语气中带着担心不忍:“公主,当日说自由打算,竟不想你的打算就是顺从?早知你是这般打算的,我魏娉婷夜潜廖坞苑把你劫出宫去,将你送的远远的”。
见她如此气急败坏路晼晚只满脸笑意瞧着不语,“你还笑,人都说你开春后便疯了,今日了看来是真的疯了”顿了顿干脆将话直接说了出来:“公主千金贵体,怎可嫁那样一人?岂不误了公主一生?公主竟不反驳?”。一连串质问却叫路晼晚心低一暖,笑笑说:
“人各有命,难道娉姐姐如今在这里是自愿的”?
“我虽不是自愿,可终究还有一个可做夫妻的人,虽然,他是世间最不可依靠的人”说着神情填了分忧愁。
路晼晚看着她的这分神情,笑道:“皇兄很疼爱姐姐吧”
“皇上疼不疼爱我我不知道,我只知道皇上他现在一点也不疼爱你,既然收你做义妹,就该好好待你,我不信若是他亲妹子,也舍得嫁个阉人不成”,魏氏一着急竟口无遮拦简直跟跟路晼晚不相上下。路晼晚听着快要笑出来了忙忙捂住她的嘴。
只好安慰道:“我还没怎么,瞧把姐姐急得不成了,你放心吧,我自有我的打算,我知道你担心我,不满你说,我曾经爱而不得心甚是痛,如今好些事也看淡了,这样清清静静一辈子也挺好的,你不要再动气了,更不要为我出头,明白吗”?
公主出嫁的日子很快就选好了,四月初六是上上吉日,礼部把挑的三个日子逞给皇上时候,皇上想都没想选了最近的一个,生怕路晼晚反悔。
路晼晚也不紧不慢的看着别人忙里忙外仿佛要嫁人的不是自己一般。
九千岁府,自皇上赐婚后,暮墨卿也极为淡然,任由府上着手准备迎娶之事,他只吩咐一切不失规制即可,不必费心周折。以暮墨卿今时的地位与权力,皇上骤然赐婚定不只是勉励他勤政如此简单。

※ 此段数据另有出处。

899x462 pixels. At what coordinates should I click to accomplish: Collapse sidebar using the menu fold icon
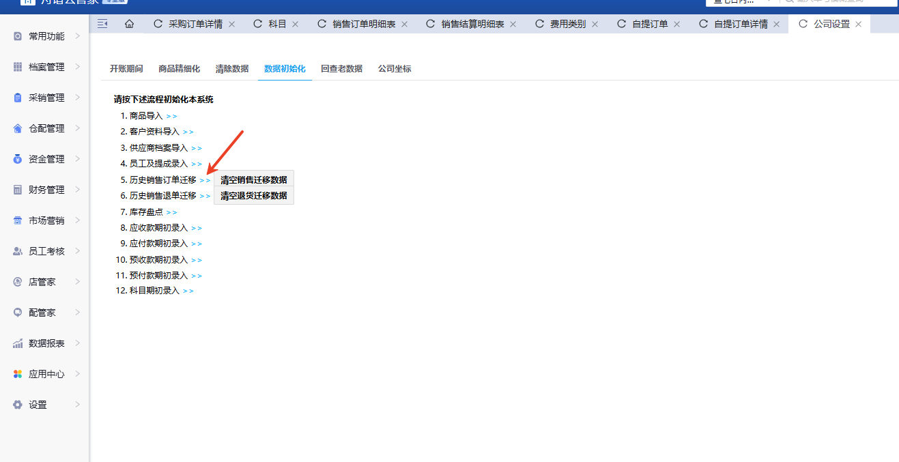103,24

如今朝中权势分两派,一派是先帝托孤重臣,一派便是九千岁一人揽了大半权力,皇上年轻无权,嫁公主一事多半是皇上想拉拢九千岁,顺便安插个眼线给九千岁府,向来只是九千岁无缝不入的监视朝野,从来没有人能将探子安插在东厂或九千岁府,皇上用赐婚这一招真乃一举两的,只是不知道幕后究竟是何人指点,以皇上的城府阅历是不能的。看来天下要有大纷争了,只是聪明如九千岁,他又岂能不知当中有诈竟痛快的答应了这门婚事。
虽说是嫁公主,可毕竟路晼晚不是真正的皇室血统,因着不是正统公主,婚嫁的排场要有至于繁文缛节却省了不少,路晼晚更是乐得其中。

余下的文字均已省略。